Without copying any pictures, restate exactly the lines from the start of the records through the line containing "Task: Click the".

<<<<

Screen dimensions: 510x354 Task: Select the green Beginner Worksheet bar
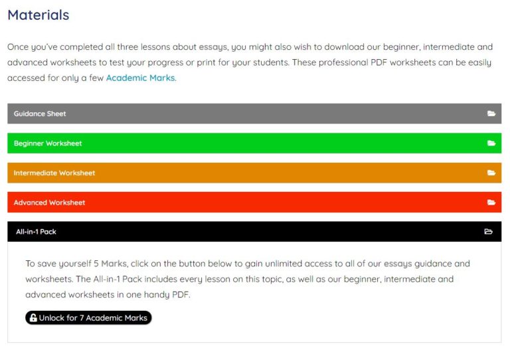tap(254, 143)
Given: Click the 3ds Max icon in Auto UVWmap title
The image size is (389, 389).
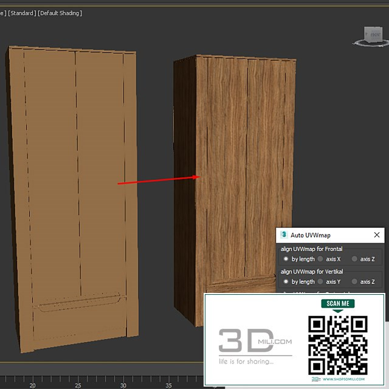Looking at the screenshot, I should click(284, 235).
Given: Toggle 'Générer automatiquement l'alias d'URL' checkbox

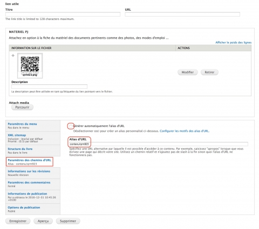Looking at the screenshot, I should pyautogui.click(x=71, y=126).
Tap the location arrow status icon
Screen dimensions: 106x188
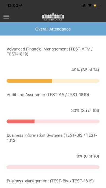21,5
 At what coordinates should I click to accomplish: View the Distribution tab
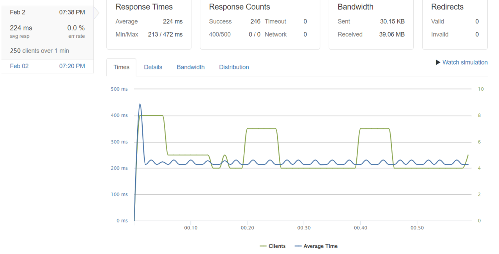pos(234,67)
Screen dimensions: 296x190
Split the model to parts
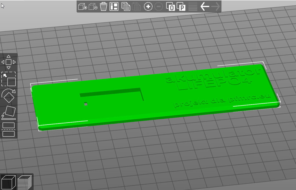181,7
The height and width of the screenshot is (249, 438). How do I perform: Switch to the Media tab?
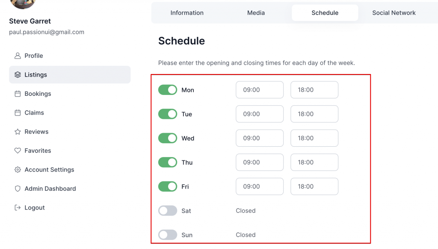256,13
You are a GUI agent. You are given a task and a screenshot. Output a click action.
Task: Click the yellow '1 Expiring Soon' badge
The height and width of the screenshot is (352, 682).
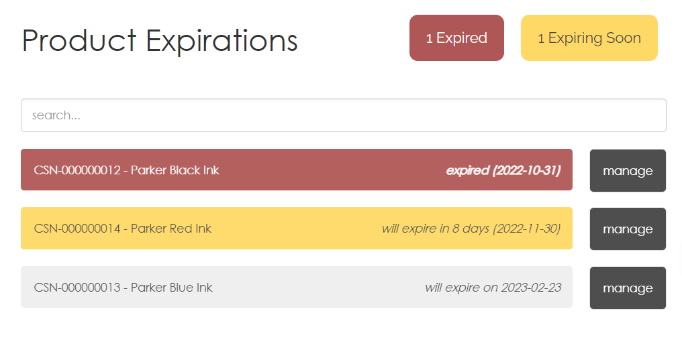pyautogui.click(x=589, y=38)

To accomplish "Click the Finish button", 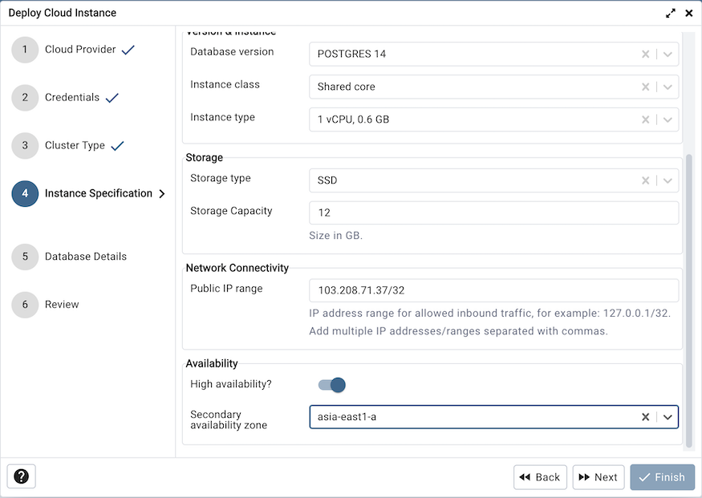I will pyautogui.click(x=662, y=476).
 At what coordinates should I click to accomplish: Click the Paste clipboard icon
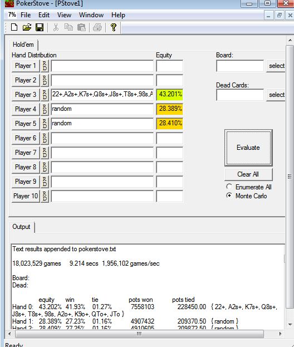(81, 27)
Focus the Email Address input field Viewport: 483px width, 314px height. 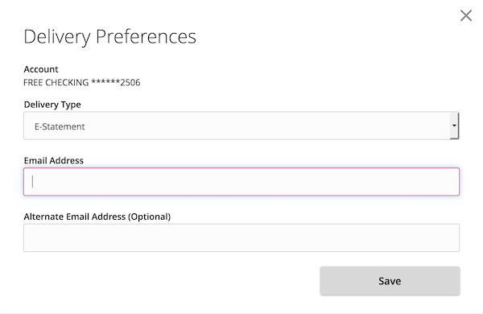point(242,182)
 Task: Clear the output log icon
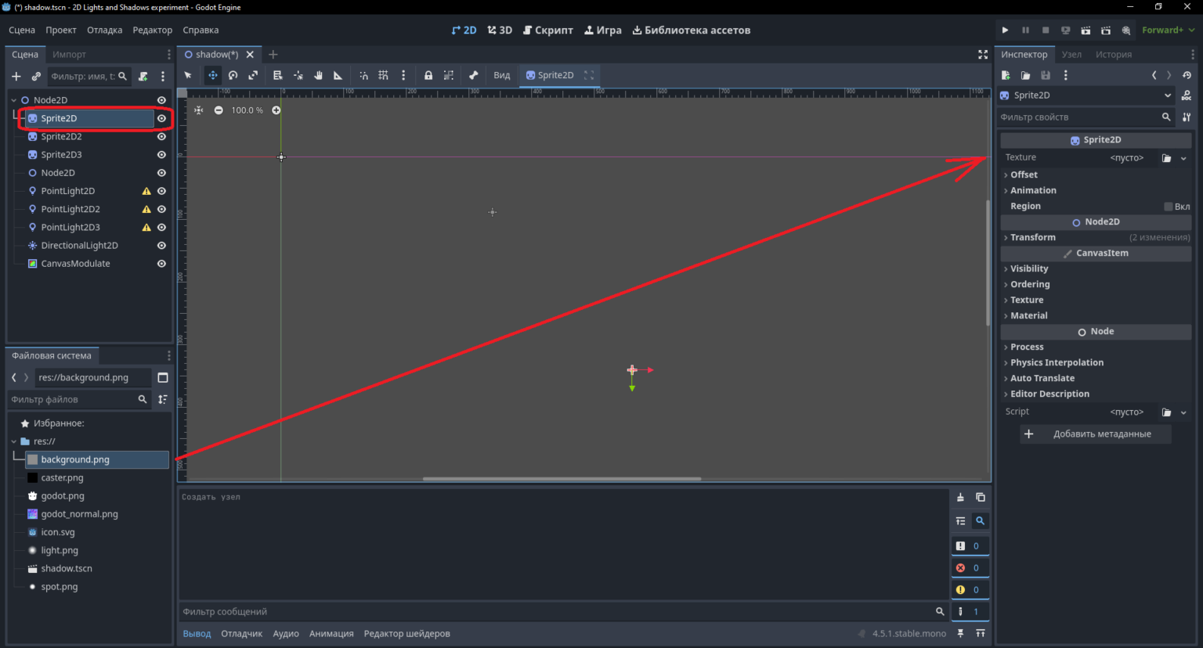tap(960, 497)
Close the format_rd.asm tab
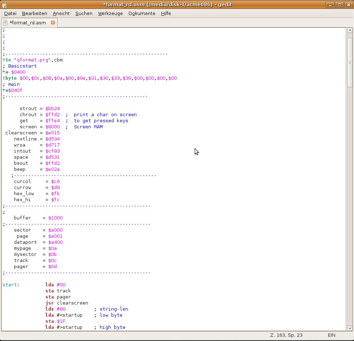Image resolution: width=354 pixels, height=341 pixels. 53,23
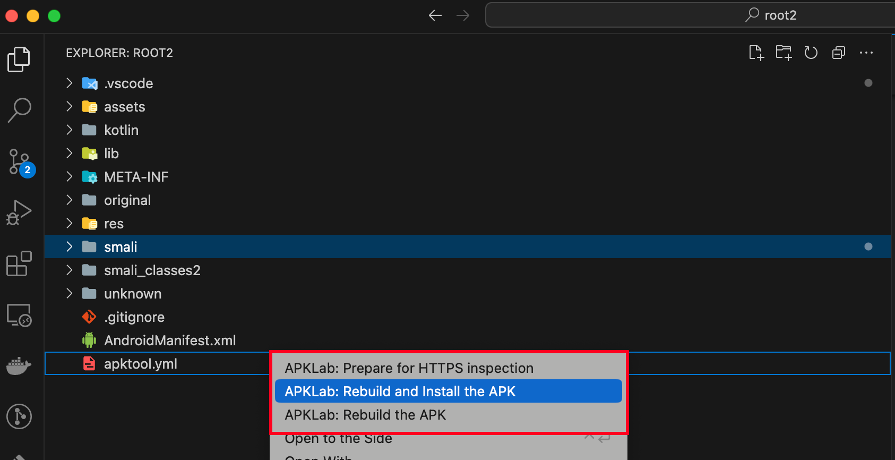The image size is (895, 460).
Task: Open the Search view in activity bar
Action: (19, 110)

>>>>

## [TASK SOLUTION]
Screen dimensions: 510x354 Task: Select the green Beginner Worksheet bar
tap(254, 143)
Given: Click the 3ds Max icon in Auto UVWmap title
The image size is (389, 389).
Looking at the screenshot, I should click(284, 235).
Given: Toggle 'Générer automatiquement l'alias d'URL' checkbox

Looking at the screenshot, I should pyautogui.click(x=71, y=126).
Tap the location arrow status icon
Screen dimensions: 106x188
21,5
 At what coordinates should I click to accomplish: View the Distribution tab
pos(234,67)
Screen dimensions: 296x190
Split the model to parts
181,7
The height and width of the screenshot is (249, 438). How do I perform: Switch to the Media tab?
256,13
You are a GUI agent. You are given a task and a screenshot. Output a click action.
Task: Click the yellow '1 Expiring Soon' badge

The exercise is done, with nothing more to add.